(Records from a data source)
....

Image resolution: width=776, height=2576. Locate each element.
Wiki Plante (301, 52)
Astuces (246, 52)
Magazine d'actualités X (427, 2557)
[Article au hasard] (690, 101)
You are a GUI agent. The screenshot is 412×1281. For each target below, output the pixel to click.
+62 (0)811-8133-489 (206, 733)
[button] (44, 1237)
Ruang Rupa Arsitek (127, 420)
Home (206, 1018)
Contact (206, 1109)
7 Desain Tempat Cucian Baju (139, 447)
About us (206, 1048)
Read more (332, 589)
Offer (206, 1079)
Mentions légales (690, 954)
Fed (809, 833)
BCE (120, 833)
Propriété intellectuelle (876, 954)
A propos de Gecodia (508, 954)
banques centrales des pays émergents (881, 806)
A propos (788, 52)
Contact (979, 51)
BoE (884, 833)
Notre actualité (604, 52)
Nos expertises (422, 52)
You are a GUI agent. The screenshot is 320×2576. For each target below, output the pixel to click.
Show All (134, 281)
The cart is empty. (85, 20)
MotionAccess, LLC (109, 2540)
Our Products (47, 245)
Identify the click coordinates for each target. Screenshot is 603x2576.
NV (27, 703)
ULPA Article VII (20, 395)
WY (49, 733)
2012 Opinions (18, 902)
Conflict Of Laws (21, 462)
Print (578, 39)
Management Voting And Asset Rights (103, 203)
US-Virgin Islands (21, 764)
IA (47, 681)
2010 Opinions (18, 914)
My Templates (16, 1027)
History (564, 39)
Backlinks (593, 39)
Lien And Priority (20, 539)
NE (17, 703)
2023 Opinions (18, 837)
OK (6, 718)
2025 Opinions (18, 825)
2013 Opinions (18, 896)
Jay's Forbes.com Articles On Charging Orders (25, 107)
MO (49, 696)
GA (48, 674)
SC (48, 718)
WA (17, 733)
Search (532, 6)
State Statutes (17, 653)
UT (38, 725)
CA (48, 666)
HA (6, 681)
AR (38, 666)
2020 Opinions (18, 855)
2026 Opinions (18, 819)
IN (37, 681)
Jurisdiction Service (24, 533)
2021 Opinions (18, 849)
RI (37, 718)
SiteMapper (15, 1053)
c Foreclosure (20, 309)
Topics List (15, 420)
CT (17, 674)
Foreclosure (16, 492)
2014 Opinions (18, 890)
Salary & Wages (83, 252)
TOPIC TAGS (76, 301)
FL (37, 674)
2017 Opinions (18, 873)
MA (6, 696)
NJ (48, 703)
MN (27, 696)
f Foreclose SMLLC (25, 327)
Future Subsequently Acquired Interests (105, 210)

....

Work task: Where the word "agent" occurs in a line of the records, copy that line.

Solution for this problem:
You are a GUI agent. The screenshot is 412×1281. For each target below, output the pixel to click.
You are a GUI agent. The screenshot is 320×2576. For each target below, output the pixel to click.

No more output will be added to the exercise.